Detective Superintendent MacNeice returns to Dundurn following a month-long suspension and is immediately thrown into the mysterious case of a wounded runner named Jack and a blood trail that spans over forty miles. At the trail’s source in a Carolinian forest, MacNeice and DI Fiza Aziz find evidence of two homicides, but no bodies.
Two days later, Mac is called to a torn-up orchard set ablaze by lightning. A body has been found lying next to a stack of burnt fruit trees. There’s no evidence to suggest the killings are related, and yet MacNeice suspects they are. Buy why disappear the bodies in the forest and leave the orchard corpse to be discovered?

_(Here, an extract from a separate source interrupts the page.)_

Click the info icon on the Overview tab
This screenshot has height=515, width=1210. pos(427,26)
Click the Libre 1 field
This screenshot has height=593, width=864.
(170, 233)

As the case develops, the team is confronted by the daylight abduction of a Brant University professor—Mac is convinced it’s a killing about to happen. Going on the offensive, he employs the provincial alert system, in part, to let the kidnappers know the net is closing.
About the author
SCOTT THORNLEY grew up in Hamilton, Ontario, which inspired his fictional Dundurn. He is the author of five novels in the critically acclaimed MacNeice Mysteries series: Erasing Memory, The Ambitious City, Raw Bone, Vantage Point, and Middlemen. He was appointed to the Royal Canadian Academy of the Arts in 1990. In 2018, he was named a Member of the Order of Canada. Thornley divides his time between Toronto and the southwest of France.
Awards
- Short-listed, Crime Writers of Canada Awards of Excellence: Best Crime Novel
Editorial Reviews
With each MacNeice book, Scott Thornley takes the reader deeper into the forest of the human soul. These are, yes, detective stories, but they are also novels about a detective. For MacNeice, nearly every action undertaken in pursuit of perpetrators of horrible murders opens up vistas: of his psyche; of his love for his late wife with whom he periodically communicates; of sentient nature, dogs, birds, actual forests; and of the explicable and inexplicable in the always-slightly-glimpsed souls of his colleagues and of each criminal, down to every minor character whether a caring nurse or a gangster’s stooge. In this, Thornley’s writing is virtuoso, as it also is in his descriptions of modern technology, forensics, and the crimes themselves which are described with such hyper-realism that they seem almost dreamlike. Would that they were. These horrors are what the human mind is capable of devising and, sometimes, of doing. Thornley uses poetry well—“well” means near-invisibly—to handle soul-unknowables. One killer says, “Shuffle the letters of veil and you have evil.” The motor of detective fiction is cause-and-effect. Thornley honours that in his intricate puzzle of a plot, then goes on to depict, character by character, cause-and-effect as the least of it. That is the mark of memorable literature. Middlemen is literature
Richard W. Halperin, poet
Fast-paced, with action, violence, and suspense, but the author takes time to paint each scene fully, with details in the background and foreground, with action and nuances of conversation … A highly satisfying read.
Miramichi Reader
Executed bodies and disappeared chaps, both rich and hench-level, keep things hopping for rogue homicide cop MacNiece … A strange but entertaining story.